THE ROLE OF GLUCAGON IN THE CONTROL OF PROTEIN AND AMINO-ACID-METABOLISM IN-VIVO

The relative contribution of hyperglucagonemia to the mechanisms of nitrogen loss during catabolic states has not been clearly established. The present study examines the independent effect of physiologic elevations of plasma glucagon on whole-body protein kinetics, as well as on net amino acid balance across the liver and gastrointestinal tract tissues, in conscious Is-hour-fasted dogs (n = 7). Each study consisted of a 120-minute equilibration period, a 30-minute basal period, and a 150-minute experimental period.

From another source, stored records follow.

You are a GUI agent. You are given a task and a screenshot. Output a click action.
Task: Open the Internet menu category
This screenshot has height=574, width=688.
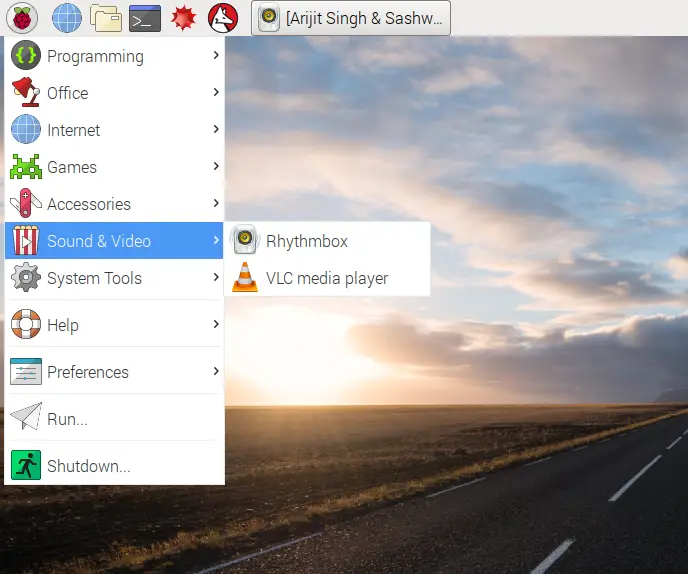point(114,129)
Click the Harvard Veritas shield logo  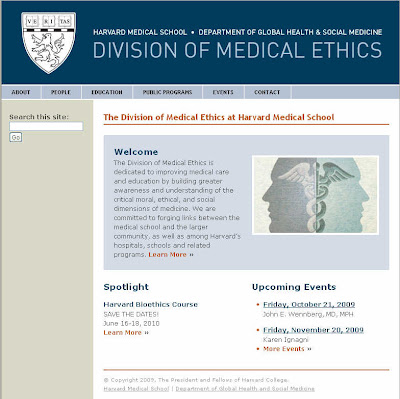point(49,42)
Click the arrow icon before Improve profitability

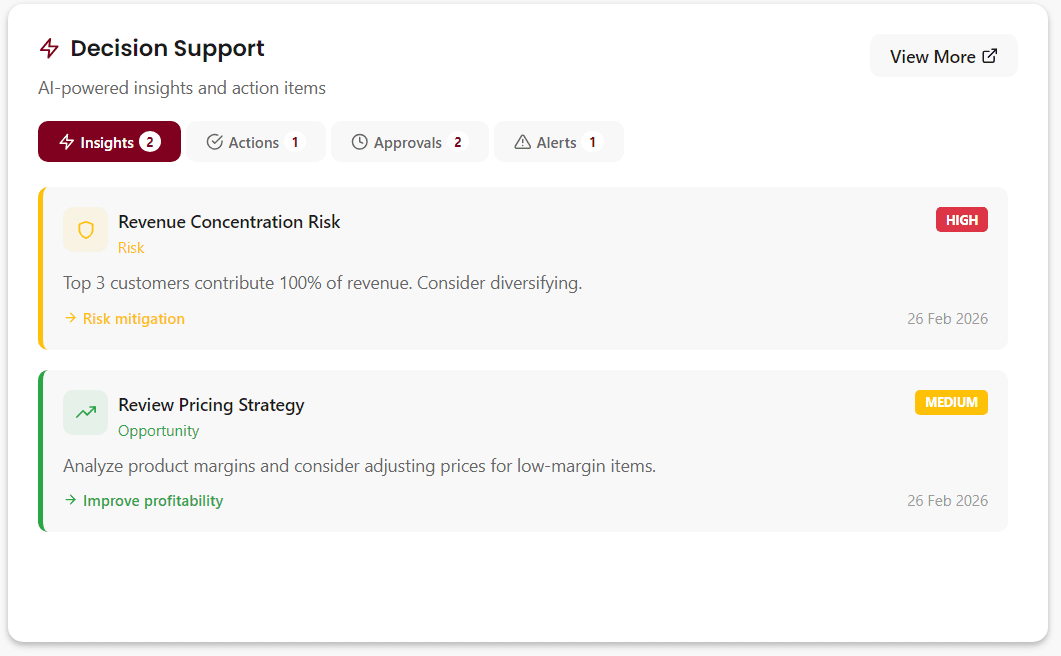click(x=69, y=500)
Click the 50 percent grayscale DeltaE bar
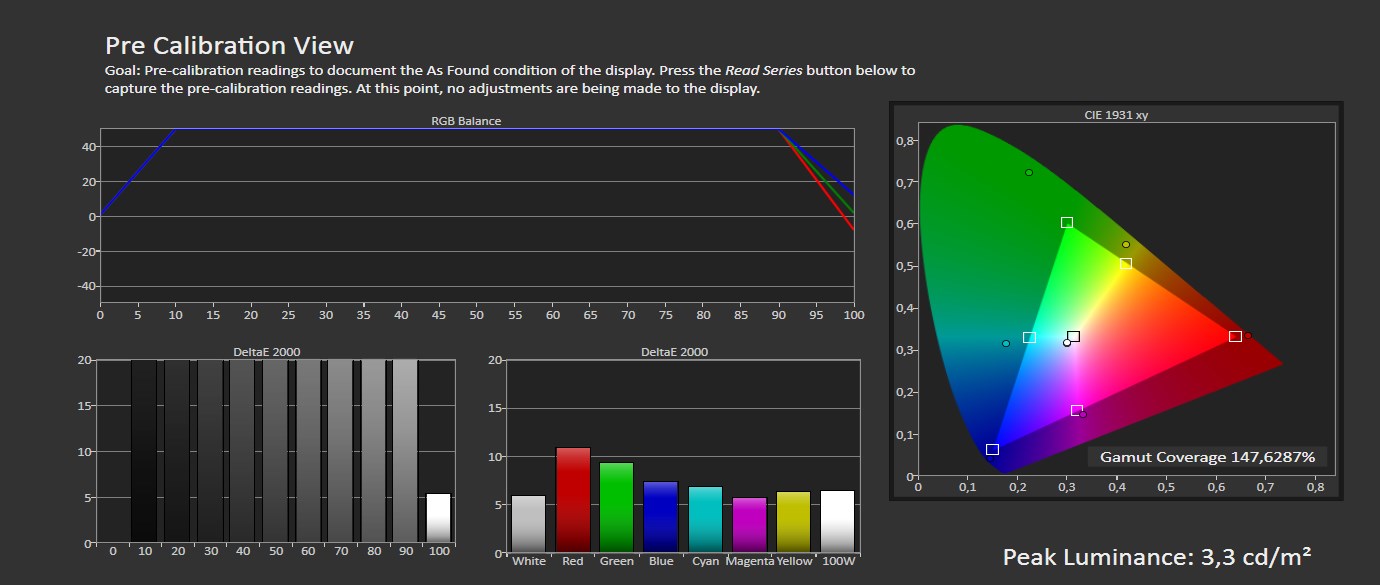This screenshot has height=585, width=1380. (275, 451)

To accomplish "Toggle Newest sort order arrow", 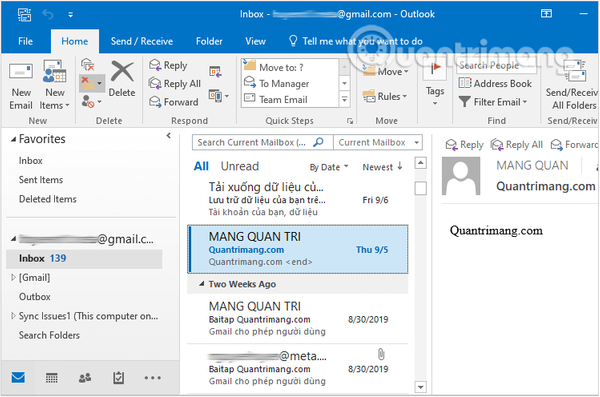I will [383, 167].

Leucine kinetics were measured using L-[1-C-14]leucine. Pancreatic hormones were maintained by infusing intravenous somatostatin (0.8 mu g/kg.min), intraportal insulin (275 mu U/kg.min), and intraportal glucagon (0.65 ng/kg.min basally and 2.5 experimentally). Dextrose was infused to maintain plasma glucose constant (14.1 +/- 0.3 mu mol/L), thereby providing a consistent metabolic steady state for the study of protein and amino acid metabolism. In the experimental period, plasma glucagon was fourfold basal levels (112 +/- 10 v 32 +/- 6 pg/mL), whereas plasma insulin remained stable (mean, lO +/- 1 mu U/mL). Hepatic glucose production was increased 30%, but leucine rates of appearance ([R(a)] proteolysis), oxidative disappearance (R(d)), and nonoxidative R(d) (protein synthesis) were not altered during the experimental period. Furthermore, the net release of amino acids by the gastrointestinal tract was not increased by glucagon. However, uptake and extraction of amino acids by the liver were increased, resulting in a 17% decrease in total plasma amino acids. Therefore, these data indicate that the major role of elevated glucagon in vivo is not to increase the rate of whole-body proteolysis, but rather is to facilitate hepatic uptake of amino acids, thereby leading to an increase in glucose production.